Autumn, as any beach aficionado knows, is the best time to visit. The water’s still warm and the weather’s balmy but the crowds have gone and room rates have dropped. In September and October, you get more beach for your buck.
Hilton Head Island, SC, offers 12 miles of sands, 30 golf courses (24 open to the public), and some 200 miles of trails for cyclists and strollers. Unlike many other shore destinations, Hilton Head also sustains a significant portion of its Lowcountry natural habitat.
Resorts are set back from the sands so the buildings don’t seem to be devouring the shore. The beach is alluring, dune bordered, wide and, in fall, quiet enough to really hear the sea gulls call. Palmetto palms and live oak trees edge the roads. You can hike or horseback ride past stands of oak, pine, bay, and sassafras trees in the 605-acre Sea Pines Forest Reserve. In fall the preserve is an especially good spot to admire the thousands of migratory birds flying in “V” formations that head south along the Atlantic flyway.
Kayaking or boating offshore and through the island’s salt marshes gifts you with more wildlife encounters. On a Commander Zodiac outing through Braddock’s Cove, an inlet lined with oyster beds and bordered with thick cord grass, we pass egrets standing on pilings and a great blue heron stretching his thin, white neck into the shoals in search of minnows. In Calibogue Sound, a placid stretch of water between Hilton Head and Daufuskie Island, it doesn’t take long for us to find a playful pair of dolphins, breeching the water’s surface in a series of graceful arcs.
The Coastal Discovery Museum sponsors a variety of ecological outings, including naturalist-led beach walks, dolphin research excursions, shrimp-trawling cruises, kayak trips, and marine science boat explorations of nearby Bluffton’s May River.
Good places for watching the sunset are next to the iconic red-and-white striped lighthouse in Harbour Town, the main village in Sea Pines Resort, one of Hilton Head’s communities, and at Skull Creek Boathouse, a popular dockside seafood restaurant. Casually upmarket Red Fish serves tasty seafood and features a 1,000-bottle wine shop. What more do you want?
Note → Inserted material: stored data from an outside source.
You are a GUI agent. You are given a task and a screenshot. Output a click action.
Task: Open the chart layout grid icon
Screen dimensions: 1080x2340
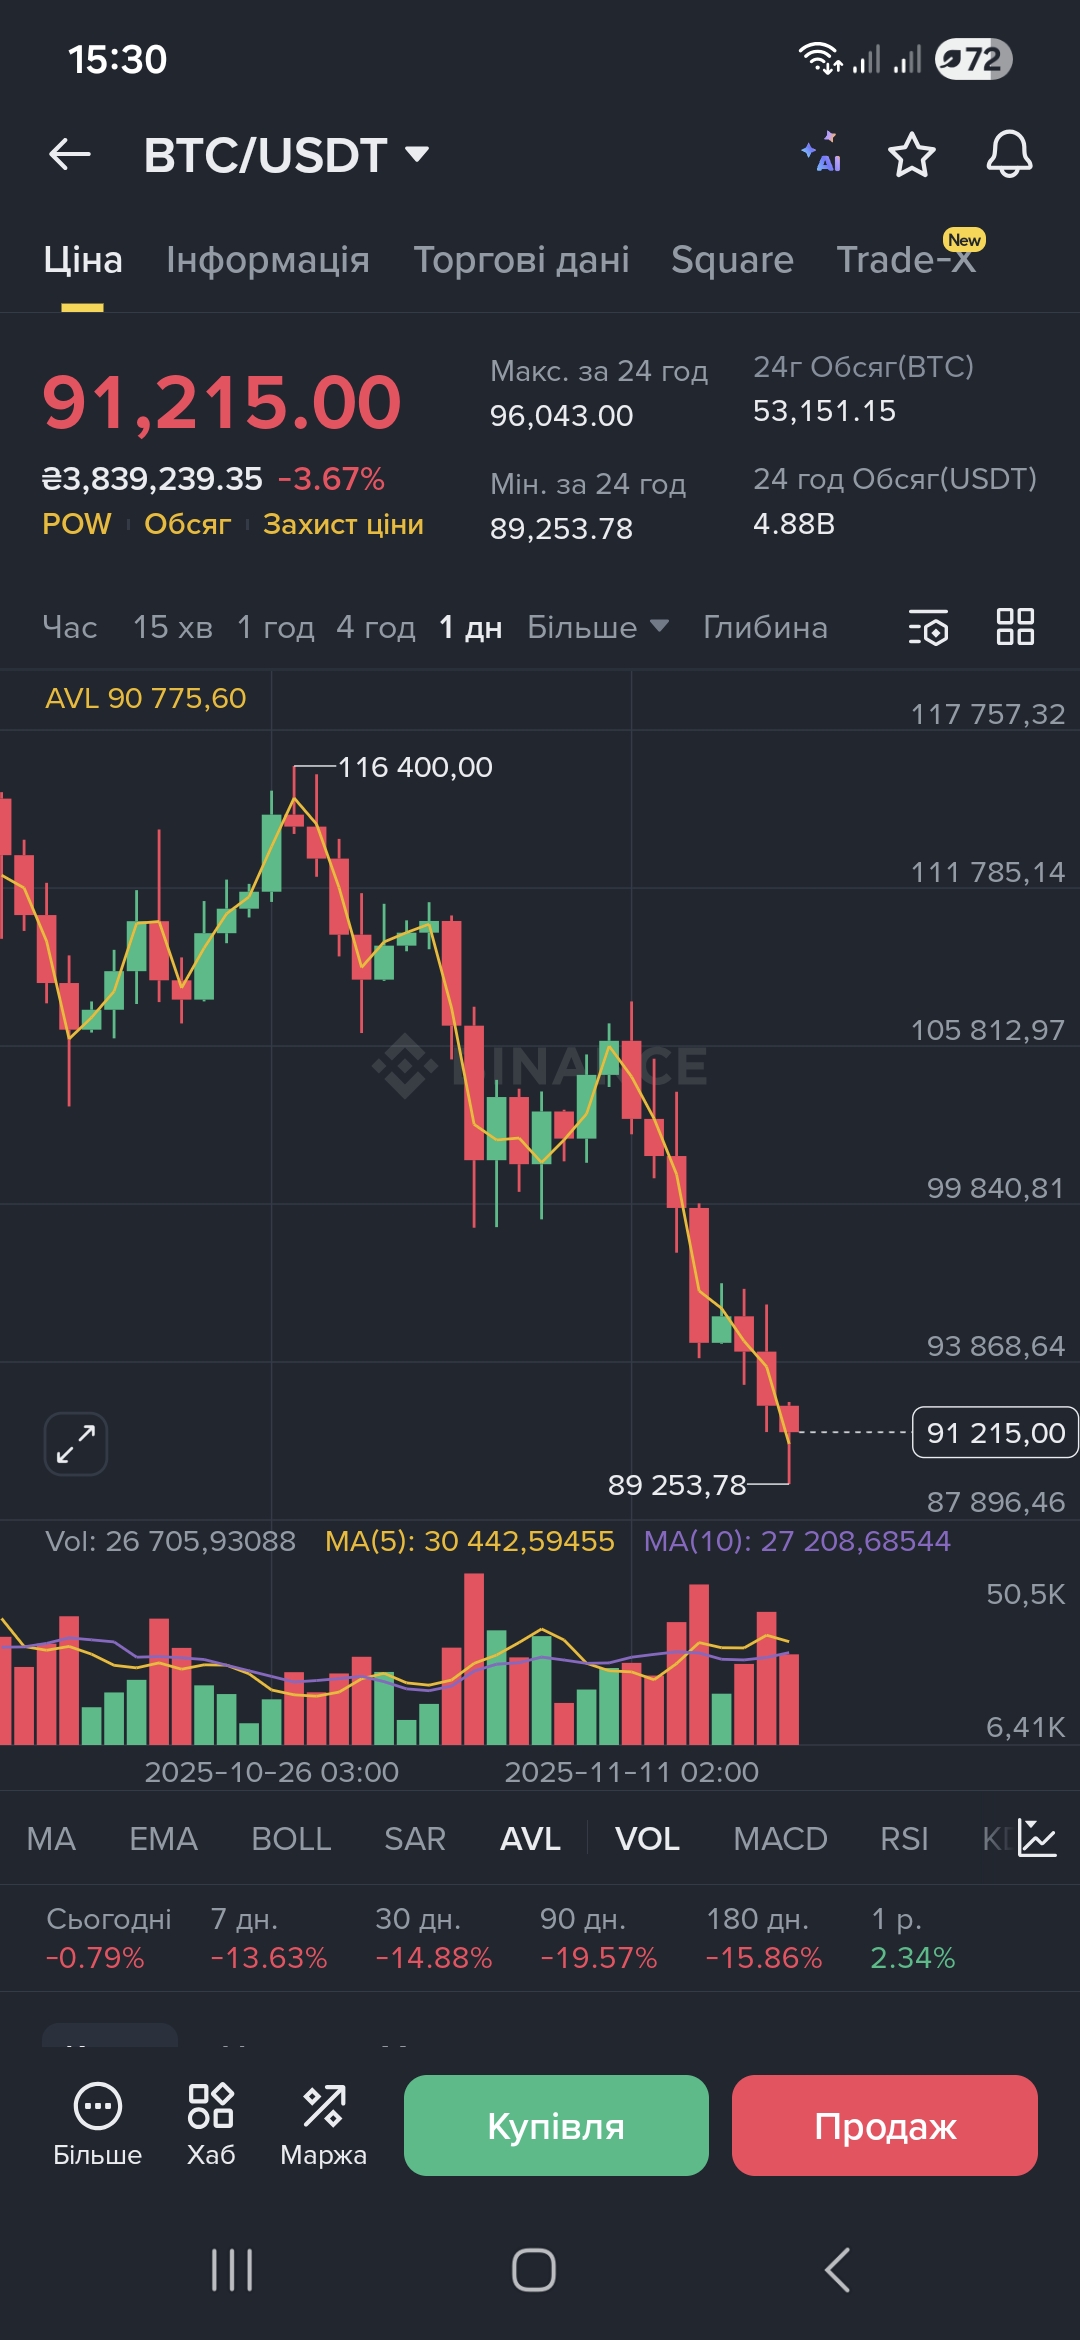click(1015, 627)
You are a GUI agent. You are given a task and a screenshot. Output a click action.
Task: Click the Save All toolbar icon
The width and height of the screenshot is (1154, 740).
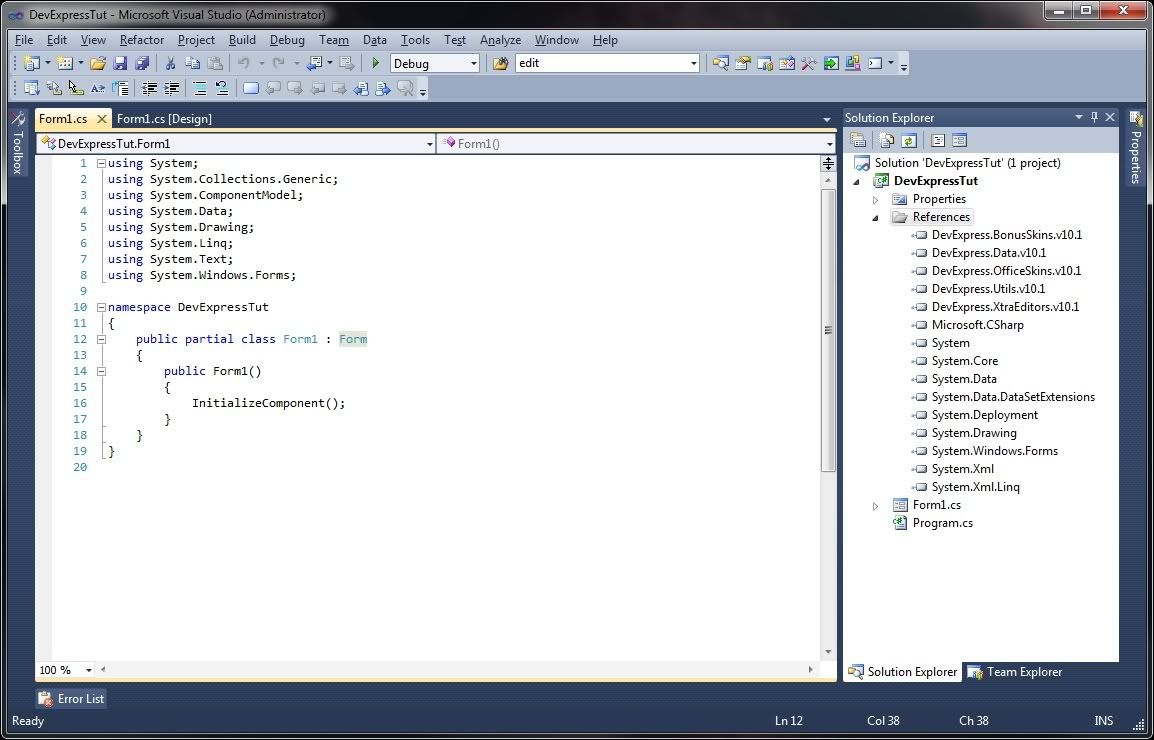coord(142,63)
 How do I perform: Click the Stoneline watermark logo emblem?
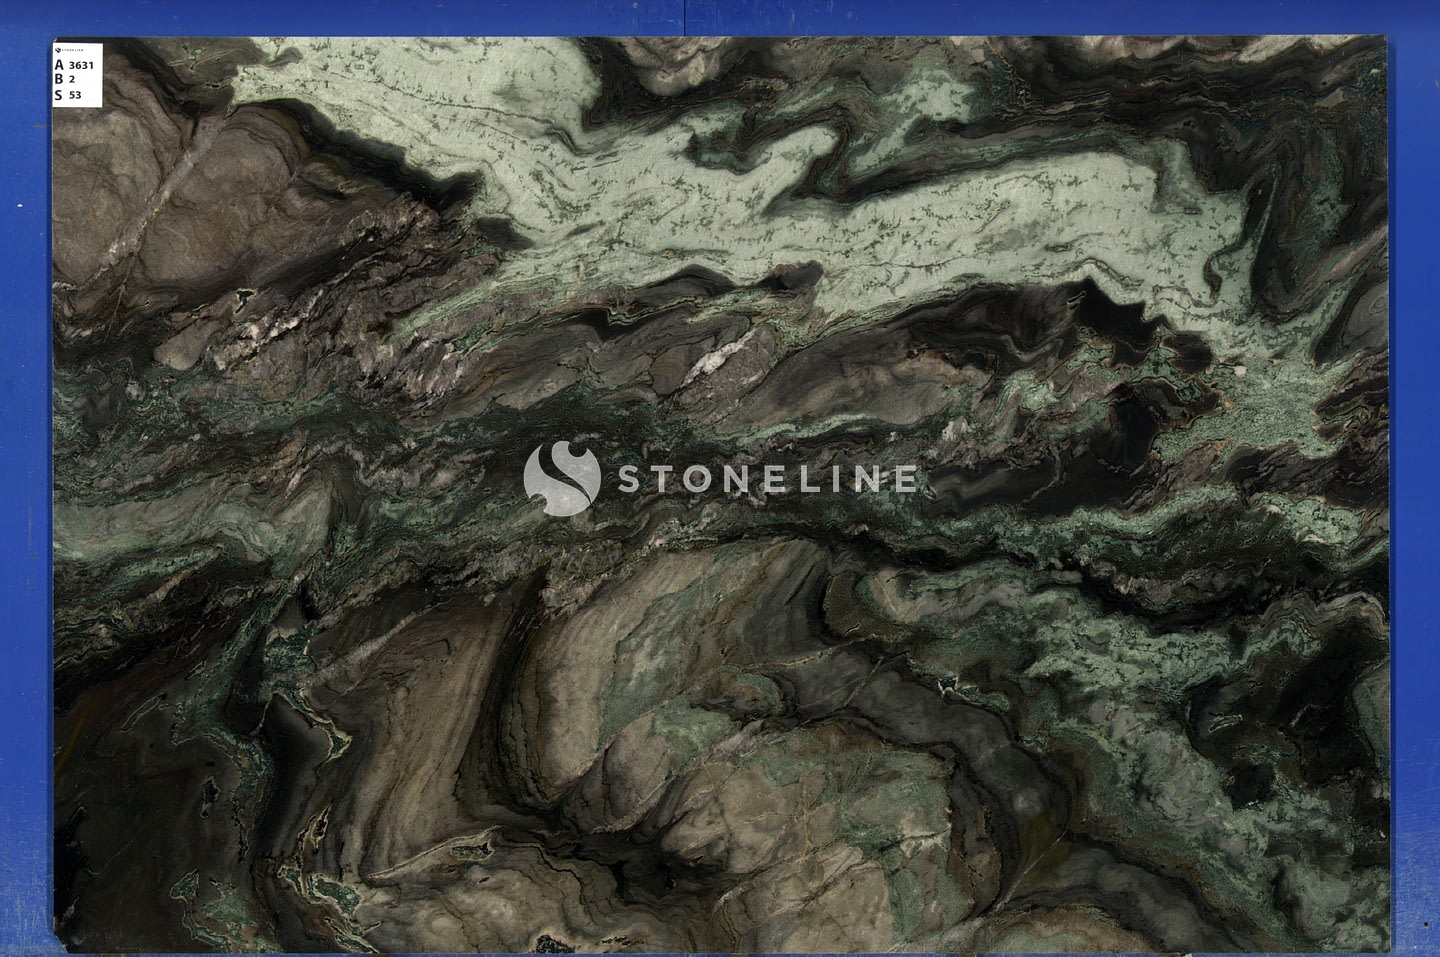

Along with Sonesta, Westin, Omni, and Marriott hotels, Hilton Head has many condominiums (villas) and private homes for rent. Contact Resort Rentals of Hilton Head Island, hhivacations.com. For more information about Hilton Head Island, contact Hilton Head Island Visitor & Convention Bureau, hiltonheadisland.org.
Check out scenes from Hilton Head in this video, and connect with me on Twitter, @familyitrips.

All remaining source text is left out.